Thank you for the past several years, and I wish you all the best. Merry Christmas to everyone. Goodbye and good luck.
Ironically, the people who had a vote of no confidence in me have no problem disappearing for several months, expecting me to keep things going. Why does no one ever think that I might be just as busy as they are? Everyone needs to MAKE time for a group like this to work, but there is such an attitude of "Paula will do it, she'll always be around" that it's not even funny. Everyone else is allowed to take a break, I wasn't even allowed to leave town for my grandmother's funeral without having problems thrown at me while I was gone, expecting immediate results. I don't mind carrying some of the story but it is an awfully big battlestar to have dropped in my lap. I'm also tired of being talked down to, tired of being ignored, tired of being treated like I'm just an over-emotional female, because I'm not. And I don't think that everyone should post as much as I have, but some people seem to think that because I've posted a lot that they don't have to, and that's not the case. I realize now that my posting as much as I have has been detrimental to this group, and for that I am truly sorry. With this letter I'm not looking for praise or false acclamations, so please don't tell me how much I've meant to this group. If everyone makes an effort you will get along just fine without me. One word of advice, though. Remember to read what other people write, because it can be so obvious when you don't. You expect others to read what you write, have the same respect for them.
I'm sorry, I didn't mean to turn this into a big complaint letter, I just wanted to try to explain why I'm leaving. I realize that my leaving turns me into an incredible hypocrite, and I apologize for that as well. If there is anyone out there that I've somehow hurt or offended or if I pointed out an error, I'm sorry. As I was once told after writing my heart out and someone changed an important plot point, "It doesn't matter, no one remembers details anyway." I'm also resigning publicly from Core Command, I don't want any part of the so-called leadership of this group, even if I decide to come back.

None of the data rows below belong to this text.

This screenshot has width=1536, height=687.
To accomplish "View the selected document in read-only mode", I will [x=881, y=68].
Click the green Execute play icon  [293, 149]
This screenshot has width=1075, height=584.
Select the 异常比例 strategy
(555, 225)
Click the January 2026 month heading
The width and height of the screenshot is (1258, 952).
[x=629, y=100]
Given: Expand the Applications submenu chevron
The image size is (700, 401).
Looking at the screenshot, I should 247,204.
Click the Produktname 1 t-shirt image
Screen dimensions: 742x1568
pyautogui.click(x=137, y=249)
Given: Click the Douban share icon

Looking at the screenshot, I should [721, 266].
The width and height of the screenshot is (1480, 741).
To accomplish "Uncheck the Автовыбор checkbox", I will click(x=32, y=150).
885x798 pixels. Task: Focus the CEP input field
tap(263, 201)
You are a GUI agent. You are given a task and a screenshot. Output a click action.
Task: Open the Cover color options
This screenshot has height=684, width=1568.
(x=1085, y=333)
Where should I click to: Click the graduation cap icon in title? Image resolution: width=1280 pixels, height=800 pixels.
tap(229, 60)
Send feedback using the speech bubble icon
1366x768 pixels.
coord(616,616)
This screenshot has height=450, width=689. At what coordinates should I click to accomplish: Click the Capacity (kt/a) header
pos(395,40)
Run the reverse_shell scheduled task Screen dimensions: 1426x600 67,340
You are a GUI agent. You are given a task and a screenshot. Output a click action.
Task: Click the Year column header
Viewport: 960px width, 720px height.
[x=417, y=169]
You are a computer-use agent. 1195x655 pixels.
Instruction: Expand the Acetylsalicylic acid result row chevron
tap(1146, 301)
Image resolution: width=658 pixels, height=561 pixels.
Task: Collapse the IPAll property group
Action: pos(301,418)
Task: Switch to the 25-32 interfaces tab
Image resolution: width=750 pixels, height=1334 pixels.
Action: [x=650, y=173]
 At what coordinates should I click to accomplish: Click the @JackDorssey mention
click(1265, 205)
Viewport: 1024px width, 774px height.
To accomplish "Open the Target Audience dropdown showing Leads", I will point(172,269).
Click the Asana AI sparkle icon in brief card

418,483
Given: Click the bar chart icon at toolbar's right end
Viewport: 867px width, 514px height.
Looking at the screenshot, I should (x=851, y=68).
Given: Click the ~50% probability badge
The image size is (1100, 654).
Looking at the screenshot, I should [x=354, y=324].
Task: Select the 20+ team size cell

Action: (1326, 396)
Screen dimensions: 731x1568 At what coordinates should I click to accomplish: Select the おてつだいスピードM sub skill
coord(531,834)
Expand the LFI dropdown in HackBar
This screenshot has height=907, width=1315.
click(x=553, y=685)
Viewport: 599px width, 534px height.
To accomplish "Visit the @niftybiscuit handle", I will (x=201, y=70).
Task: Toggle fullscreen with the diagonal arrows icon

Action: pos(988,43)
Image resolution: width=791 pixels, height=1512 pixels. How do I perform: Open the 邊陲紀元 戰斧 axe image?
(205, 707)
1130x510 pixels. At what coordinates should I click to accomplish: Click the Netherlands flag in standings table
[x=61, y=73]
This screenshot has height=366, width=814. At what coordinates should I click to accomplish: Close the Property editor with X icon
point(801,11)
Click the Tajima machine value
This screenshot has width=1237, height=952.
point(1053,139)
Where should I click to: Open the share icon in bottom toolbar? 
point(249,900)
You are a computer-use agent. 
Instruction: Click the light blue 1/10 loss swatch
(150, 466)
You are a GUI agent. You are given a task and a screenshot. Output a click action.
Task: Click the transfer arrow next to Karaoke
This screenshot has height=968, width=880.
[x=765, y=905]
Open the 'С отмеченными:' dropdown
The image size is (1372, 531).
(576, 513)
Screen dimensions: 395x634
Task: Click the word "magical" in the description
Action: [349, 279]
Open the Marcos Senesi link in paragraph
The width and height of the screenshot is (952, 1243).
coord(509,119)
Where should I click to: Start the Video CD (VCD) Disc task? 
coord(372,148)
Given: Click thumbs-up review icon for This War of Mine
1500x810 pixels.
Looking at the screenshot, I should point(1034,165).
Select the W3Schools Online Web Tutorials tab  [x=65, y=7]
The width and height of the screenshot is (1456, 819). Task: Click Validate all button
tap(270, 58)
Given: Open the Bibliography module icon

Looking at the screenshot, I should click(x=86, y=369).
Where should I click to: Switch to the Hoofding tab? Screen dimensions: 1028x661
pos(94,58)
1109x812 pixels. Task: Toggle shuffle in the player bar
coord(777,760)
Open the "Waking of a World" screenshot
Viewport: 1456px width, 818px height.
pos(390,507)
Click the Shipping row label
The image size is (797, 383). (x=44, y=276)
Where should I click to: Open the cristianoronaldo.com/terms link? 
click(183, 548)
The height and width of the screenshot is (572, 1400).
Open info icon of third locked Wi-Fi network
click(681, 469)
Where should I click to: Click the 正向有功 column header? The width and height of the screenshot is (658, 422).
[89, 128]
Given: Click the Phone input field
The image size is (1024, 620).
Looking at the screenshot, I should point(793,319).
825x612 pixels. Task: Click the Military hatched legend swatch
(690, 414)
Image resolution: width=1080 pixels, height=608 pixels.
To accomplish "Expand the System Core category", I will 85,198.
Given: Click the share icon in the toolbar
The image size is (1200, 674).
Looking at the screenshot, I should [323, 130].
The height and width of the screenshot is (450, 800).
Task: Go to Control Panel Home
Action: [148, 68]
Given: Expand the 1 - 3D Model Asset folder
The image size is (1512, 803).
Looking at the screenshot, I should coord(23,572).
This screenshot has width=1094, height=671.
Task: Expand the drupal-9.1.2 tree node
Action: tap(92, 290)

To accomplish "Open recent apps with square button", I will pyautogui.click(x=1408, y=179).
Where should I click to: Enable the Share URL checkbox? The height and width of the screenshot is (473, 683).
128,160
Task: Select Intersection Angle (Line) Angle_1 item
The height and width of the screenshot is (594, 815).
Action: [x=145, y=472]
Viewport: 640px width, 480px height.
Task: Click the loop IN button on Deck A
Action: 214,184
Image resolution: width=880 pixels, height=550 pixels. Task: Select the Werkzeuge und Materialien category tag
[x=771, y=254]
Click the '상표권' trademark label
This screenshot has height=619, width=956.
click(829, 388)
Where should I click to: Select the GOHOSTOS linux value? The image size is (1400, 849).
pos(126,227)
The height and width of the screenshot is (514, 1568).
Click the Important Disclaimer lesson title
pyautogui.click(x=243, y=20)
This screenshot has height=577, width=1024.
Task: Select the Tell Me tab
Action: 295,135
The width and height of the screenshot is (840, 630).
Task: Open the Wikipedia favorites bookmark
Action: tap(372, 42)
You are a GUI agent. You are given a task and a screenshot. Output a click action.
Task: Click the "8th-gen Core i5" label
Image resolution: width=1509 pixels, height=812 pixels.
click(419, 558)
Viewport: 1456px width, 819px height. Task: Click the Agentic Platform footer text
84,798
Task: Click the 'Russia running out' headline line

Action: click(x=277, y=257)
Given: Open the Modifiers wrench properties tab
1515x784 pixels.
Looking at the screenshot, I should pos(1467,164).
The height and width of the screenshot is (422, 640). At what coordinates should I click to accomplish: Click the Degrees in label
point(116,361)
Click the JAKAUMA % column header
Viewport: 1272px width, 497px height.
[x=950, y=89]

I also need to thank Scott, your idea to make me a member of the Council of the Twelve was a really nice gesture. It was just too late, as I had already decided to leave, which was why I turned it down.
I've been told by more than person that I am the heart and soul of the Callisto. That isn't how it should be, the heart and soul should be ALL of our members. I've written Brie out of the story, please assume that she's dead, don't go looking for her. Please also leave the NPCs that I've created alone, especially Pierce. His organization is going to stay quiet, they wouldn't be bothering the fleet for many more years. If you need to contact me email me instead of leaving a message here since I won't often be checking in, if you don't have my main email address ask Skyler, I give him permission to give it out. I've made some great friends here, I will always be grateful for that. And who knows, I might be back. I just REALLY need a break.
Thank you for the past several years, and I wish you all the best. Merry Christmas to everyone. Goodbye and good luck.